Kok bisa tahu? Karena mereka punya seperangkat intel sekuarela yang tersebar. Tak digaji tapi berbaik hati memberitahukan di kampung mana saja ada acara maulid. Intel ini juga ikut nanti hadir.Â
Kok tahu? Karena aku pernah satu di antara pasukan PBM itu. Tiap malam bergerilya dari satu kampung ke kampung lain. Jujur saja, ada seru, sedih pun malunya. Serunya itu kalau kita dapat berkat yang lumayan besar, ya gak jauh lah sama para ajengan.
Betapa nanti bangganya menggondol ke rumah. Disambut Emak dengan senyum ceria. Bungah banget. Sedihnya itu, kalau orang lain dapat dan kita dapat ala kadar. Pernah aku rasakan begitu, yang lain dapat bingkisan yang lumayan. Giliran dapat, eh cuma di PHP. Anjay pokoknya. Haha.

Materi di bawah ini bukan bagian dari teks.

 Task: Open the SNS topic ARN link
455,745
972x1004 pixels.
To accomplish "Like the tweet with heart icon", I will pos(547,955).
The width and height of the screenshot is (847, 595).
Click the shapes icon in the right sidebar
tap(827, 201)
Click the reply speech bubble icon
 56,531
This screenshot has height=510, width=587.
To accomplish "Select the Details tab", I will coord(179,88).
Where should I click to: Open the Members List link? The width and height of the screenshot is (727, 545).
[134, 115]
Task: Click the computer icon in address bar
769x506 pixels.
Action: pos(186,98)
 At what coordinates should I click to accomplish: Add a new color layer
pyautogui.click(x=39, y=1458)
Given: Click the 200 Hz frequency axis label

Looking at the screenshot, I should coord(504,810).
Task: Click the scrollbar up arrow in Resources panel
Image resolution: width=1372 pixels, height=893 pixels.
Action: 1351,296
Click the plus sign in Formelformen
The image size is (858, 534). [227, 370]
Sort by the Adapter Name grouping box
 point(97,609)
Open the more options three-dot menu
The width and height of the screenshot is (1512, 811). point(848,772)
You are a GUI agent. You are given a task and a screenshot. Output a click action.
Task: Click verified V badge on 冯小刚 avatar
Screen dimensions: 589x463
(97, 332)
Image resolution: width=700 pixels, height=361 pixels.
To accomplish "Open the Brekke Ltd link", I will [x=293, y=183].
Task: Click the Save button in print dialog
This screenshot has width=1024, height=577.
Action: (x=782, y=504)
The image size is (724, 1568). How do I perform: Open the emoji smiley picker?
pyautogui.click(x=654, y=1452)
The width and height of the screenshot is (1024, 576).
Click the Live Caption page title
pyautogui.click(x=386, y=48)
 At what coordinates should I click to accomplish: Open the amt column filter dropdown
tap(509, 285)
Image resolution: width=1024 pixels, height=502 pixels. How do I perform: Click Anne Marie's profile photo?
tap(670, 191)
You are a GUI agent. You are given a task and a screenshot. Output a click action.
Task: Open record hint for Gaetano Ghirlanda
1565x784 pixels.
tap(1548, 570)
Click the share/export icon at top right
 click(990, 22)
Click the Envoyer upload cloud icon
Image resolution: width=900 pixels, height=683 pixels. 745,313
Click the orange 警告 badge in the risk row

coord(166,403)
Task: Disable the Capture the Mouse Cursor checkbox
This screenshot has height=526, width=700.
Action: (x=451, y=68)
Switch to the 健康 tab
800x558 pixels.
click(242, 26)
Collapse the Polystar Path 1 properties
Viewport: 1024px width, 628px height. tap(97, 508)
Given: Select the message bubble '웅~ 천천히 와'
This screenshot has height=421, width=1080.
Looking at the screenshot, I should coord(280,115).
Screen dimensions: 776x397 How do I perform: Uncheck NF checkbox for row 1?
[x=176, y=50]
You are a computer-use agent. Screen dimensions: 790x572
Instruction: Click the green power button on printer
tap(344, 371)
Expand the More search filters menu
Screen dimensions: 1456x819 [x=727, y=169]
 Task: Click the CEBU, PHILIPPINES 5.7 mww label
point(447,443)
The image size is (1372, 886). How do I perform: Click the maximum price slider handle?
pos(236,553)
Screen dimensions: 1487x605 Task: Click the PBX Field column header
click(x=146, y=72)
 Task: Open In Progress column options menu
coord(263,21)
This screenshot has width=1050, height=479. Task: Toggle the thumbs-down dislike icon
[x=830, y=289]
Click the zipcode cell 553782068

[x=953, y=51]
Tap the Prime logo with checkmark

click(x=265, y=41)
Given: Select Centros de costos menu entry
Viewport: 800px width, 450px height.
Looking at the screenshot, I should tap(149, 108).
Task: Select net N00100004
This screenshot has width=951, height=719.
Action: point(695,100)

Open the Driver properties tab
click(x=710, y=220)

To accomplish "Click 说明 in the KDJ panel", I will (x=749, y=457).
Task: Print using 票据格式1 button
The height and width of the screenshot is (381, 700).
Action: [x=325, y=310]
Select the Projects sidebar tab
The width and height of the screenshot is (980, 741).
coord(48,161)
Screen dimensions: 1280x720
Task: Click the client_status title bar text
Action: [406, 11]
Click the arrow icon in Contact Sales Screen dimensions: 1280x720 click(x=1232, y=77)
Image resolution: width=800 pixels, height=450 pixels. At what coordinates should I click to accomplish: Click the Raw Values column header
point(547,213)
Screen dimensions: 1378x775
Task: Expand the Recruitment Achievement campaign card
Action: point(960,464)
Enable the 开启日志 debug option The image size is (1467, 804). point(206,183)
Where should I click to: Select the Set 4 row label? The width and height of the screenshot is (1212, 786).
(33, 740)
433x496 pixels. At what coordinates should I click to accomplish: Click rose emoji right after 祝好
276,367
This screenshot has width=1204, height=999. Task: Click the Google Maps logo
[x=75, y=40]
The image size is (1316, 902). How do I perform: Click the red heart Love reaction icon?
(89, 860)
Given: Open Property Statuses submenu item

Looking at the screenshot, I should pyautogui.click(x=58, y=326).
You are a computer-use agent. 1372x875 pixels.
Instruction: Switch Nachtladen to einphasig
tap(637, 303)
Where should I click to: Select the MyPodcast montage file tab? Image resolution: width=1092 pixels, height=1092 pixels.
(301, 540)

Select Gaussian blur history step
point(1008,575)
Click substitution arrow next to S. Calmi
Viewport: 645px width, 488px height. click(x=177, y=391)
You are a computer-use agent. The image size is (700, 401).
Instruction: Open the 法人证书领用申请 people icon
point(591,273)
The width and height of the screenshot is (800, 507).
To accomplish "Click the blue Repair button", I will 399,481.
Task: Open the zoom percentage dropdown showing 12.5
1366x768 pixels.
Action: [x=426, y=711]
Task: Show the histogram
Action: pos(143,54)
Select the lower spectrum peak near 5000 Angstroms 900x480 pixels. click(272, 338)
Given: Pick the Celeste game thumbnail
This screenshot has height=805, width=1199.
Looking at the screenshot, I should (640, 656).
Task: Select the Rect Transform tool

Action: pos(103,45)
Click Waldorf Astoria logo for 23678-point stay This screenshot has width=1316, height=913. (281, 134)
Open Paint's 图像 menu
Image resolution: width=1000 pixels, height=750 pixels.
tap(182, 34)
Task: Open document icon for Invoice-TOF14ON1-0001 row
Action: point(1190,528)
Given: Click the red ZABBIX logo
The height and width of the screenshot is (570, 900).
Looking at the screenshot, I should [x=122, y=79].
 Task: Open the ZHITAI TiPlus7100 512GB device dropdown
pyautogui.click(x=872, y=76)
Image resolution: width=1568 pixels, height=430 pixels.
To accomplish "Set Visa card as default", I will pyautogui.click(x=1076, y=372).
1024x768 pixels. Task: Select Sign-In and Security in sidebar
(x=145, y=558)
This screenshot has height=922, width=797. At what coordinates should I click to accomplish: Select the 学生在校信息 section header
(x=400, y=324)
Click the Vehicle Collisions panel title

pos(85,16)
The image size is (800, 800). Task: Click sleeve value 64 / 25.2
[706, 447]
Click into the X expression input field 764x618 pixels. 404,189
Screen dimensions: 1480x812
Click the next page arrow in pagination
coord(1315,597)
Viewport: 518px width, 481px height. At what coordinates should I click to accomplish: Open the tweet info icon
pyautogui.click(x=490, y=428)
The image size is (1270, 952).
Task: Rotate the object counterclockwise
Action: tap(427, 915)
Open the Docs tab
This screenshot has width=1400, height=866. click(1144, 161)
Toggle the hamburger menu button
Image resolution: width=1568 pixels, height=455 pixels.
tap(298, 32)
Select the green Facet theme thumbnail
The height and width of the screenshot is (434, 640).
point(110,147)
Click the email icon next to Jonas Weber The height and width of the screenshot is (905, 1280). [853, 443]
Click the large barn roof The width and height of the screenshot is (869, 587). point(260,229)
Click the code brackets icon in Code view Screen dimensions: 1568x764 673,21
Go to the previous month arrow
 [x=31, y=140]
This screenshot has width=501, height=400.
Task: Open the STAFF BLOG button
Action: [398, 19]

Tapi ada momen malunya juga sih, kalau pulang bawa berkat terus diejek dan dicibir. Sedikitnya diberi tatapan sinis atau senyum licik gitu oleh meereka. Kuping terasa panas, kemarahan sudah diubun-ubun, dan hati terbakar api dalam gundukan es kutub utara. Sedikit saja ditegor pokoknya gitu dah.
Untungnya, tak sampai membalas sih. Dimaklumi saja kalau ada orang yang tak suka atau mungkin tak setuju dengan tradisi maulid ini. Apa yang harus disanggah kalau orang tidak suka, bisa saja orang tak suka itu punya alasan untuk tak suka. Misalnya melihat praktek maulid yang dimatanya tak sejalan dengan syariat, tak sejalan dengan pikirannya atau mungkin malas hadir di acaranya saja.
Ngomongin PBM, kita ngomongin kenyataan. Kalau masyarakat banyak yang menjadi PBR maka tandanya angka kemiskinan tinggi. Sebab, setahuku, sebagai mantan pemburu berkat sejati motifnya ya ekonomi. Lumayanlah untuk menambah sembako di dapur, karena rata-rata berkat maulid kan mentah.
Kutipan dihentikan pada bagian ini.